Mes amis voyageurs n’ont rien lu, rien vu, rien enregistré! Ça ne leur dit rien. Ni le sigle, ni les images, ni les messages. Et moi qui n’ai pris l’avion qu’une seule fois depuis que la Hongkong and Shanghai Banking Corporation a acquis «les droits exclusifs d’affichage publicitaire extérieur et intérieur pour toutes les passerelles d’embarquement de passagers déployées (sic) entre le terminal et les aéronefs, d’un bout à l’autre de l’aéroport», moi qui n’allais qu’à Rouyn-Noranda et pas du tout à Dubaï, c’est dans la salle d’embarquement que j’ai découvert la hsbc. Je ne comprenais rien à ses mes­sages ni à ses images, et c’était ce qui m’intéressait. Est-ce que je venais de changer de monde au moment même où j’allais toucher mon ancien monde à moi qu’est l’Abitibi? Je ne voyais pas dans quelle langue ça parlait, hsbc.

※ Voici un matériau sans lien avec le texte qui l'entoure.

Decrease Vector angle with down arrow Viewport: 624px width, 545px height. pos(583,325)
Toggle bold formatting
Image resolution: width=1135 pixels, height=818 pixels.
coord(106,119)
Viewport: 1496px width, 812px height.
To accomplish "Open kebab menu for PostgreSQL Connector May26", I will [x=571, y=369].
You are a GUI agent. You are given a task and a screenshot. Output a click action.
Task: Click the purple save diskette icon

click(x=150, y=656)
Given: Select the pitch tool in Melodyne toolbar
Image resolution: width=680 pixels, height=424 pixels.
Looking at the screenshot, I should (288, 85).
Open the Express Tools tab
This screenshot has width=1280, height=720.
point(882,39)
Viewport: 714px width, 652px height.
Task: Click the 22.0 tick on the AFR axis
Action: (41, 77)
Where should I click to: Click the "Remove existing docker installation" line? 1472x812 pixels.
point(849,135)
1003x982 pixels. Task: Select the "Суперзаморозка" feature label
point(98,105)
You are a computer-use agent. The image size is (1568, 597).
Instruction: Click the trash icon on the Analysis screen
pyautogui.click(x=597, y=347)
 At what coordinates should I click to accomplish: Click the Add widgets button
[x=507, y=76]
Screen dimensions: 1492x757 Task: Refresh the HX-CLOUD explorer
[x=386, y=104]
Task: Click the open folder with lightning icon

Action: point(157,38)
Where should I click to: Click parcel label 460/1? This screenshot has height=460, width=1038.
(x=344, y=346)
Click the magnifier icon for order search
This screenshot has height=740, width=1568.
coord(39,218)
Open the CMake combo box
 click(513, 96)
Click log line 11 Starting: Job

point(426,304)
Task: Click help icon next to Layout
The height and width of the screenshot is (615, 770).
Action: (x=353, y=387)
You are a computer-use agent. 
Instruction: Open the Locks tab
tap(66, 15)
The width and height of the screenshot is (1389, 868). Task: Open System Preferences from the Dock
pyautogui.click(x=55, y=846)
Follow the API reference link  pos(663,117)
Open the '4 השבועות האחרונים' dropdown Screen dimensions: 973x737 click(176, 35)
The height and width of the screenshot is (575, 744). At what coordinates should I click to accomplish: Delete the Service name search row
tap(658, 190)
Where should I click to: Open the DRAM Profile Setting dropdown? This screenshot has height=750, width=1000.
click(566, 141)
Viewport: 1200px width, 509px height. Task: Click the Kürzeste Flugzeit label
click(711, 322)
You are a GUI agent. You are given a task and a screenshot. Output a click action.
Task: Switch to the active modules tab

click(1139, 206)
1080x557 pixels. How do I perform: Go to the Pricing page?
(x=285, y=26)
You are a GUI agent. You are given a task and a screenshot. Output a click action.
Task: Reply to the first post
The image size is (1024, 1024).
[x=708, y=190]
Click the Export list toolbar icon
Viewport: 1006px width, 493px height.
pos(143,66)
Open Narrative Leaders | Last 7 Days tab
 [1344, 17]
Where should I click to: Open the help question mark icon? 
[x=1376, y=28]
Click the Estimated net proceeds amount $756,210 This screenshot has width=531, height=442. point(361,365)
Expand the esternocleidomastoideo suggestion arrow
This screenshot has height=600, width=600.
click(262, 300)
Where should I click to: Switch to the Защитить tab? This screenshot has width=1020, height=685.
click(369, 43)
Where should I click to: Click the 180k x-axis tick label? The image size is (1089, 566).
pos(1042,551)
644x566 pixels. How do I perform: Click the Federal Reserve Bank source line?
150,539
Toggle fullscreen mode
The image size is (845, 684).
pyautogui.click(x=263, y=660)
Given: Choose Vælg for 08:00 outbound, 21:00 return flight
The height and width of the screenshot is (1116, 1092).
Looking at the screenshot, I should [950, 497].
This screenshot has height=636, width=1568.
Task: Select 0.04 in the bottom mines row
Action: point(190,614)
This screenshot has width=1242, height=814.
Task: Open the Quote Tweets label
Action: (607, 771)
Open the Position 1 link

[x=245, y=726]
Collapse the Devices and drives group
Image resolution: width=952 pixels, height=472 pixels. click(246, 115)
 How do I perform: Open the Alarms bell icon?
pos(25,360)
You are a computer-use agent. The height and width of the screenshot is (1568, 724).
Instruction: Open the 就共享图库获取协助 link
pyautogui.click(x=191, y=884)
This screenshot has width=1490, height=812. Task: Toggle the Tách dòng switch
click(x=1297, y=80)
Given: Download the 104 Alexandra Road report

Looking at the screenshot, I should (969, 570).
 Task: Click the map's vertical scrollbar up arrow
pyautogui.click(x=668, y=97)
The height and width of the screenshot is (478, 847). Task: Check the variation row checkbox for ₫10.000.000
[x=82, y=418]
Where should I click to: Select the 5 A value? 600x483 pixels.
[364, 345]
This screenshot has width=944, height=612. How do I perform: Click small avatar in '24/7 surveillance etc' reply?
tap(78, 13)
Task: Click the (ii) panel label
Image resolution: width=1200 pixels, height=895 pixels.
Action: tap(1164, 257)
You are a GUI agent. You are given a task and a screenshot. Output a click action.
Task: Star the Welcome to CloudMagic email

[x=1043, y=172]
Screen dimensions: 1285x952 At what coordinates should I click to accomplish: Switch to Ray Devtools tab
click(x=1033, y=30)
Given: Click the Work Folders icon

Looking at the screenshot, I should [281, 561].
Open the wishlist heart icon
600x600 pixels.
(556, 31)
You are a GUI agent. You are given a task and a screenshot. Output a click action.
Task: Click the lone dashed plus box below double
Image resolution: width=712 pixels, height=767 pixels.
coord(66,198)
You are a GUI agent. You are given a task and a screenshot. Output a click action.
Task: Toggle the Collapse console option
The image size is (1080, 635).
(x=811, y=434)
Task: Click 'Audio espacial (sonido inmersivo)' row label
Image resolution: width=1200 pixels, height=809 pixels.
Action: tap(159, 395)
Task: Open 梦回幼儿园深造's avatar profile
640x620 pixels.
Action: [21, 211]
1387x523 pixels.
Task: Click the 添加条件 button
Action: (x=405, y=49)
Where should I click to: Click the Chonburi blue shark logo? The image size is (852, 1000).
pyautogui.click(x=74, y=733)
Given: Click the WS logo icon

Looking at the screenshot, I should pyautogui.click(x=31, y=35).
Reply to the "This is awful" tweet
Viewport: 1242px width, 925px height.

C’était comme lorsque le lecteur de nouvelles à Radio-Canada avait lu que «les filles sont plus rébarbatives aux sciences que les garçons» et que j’avais cherché dans quelle langue il était en train de parler. Là, en attente de l’embarquement pour Rouyn-Noranda et pas pour Cythère, je me disais que hsbc devait être un nouvel argot subliminal, un truc en bois forcément (langue de bois / langue d’aboi), et je cherchais à décoder. Je me suis adressée à un jeune homme tout équipé qui se faisait une scoliose sans s’en douter en pitonnant allègrement en face de moi: «Pardon monsieur… — C’est quoi? — Excusez-moi de vous déranger, mais le message sur le mur qui dit que dans le futur, votre investissement immobilier s’organisera dès la naissance, là, sur le mur, voyez? Ça veut dire quoi?» Il a eu un air souffrant en apercevant l’image des pieds de bébé dans les richelieus ou les derbys: «Rien. Ça veut rien dire.» Il a replongé dans son écran personnel. Il a relevé les yeux: «Moi, je me casse pas la tête. Quand je comprends rien, c’est juste que c’est pas pour moi.» Une minute plus tard, il a lu sur son écran: «Hongkong and Shanghai Banking Corporation détient les droits d’affichage de sa marque dans plus de cinquante aéroports, dans vingt-quatre pays, notamment…» Il s’est gratté la tête: «Ça me dit quand même quelque chose, attendez. hsbc, c’est pas la banque qui a dû verser un milliard sept cents millions de dollars us d’amende pour pouvoir continuer à crosser le monde entier?»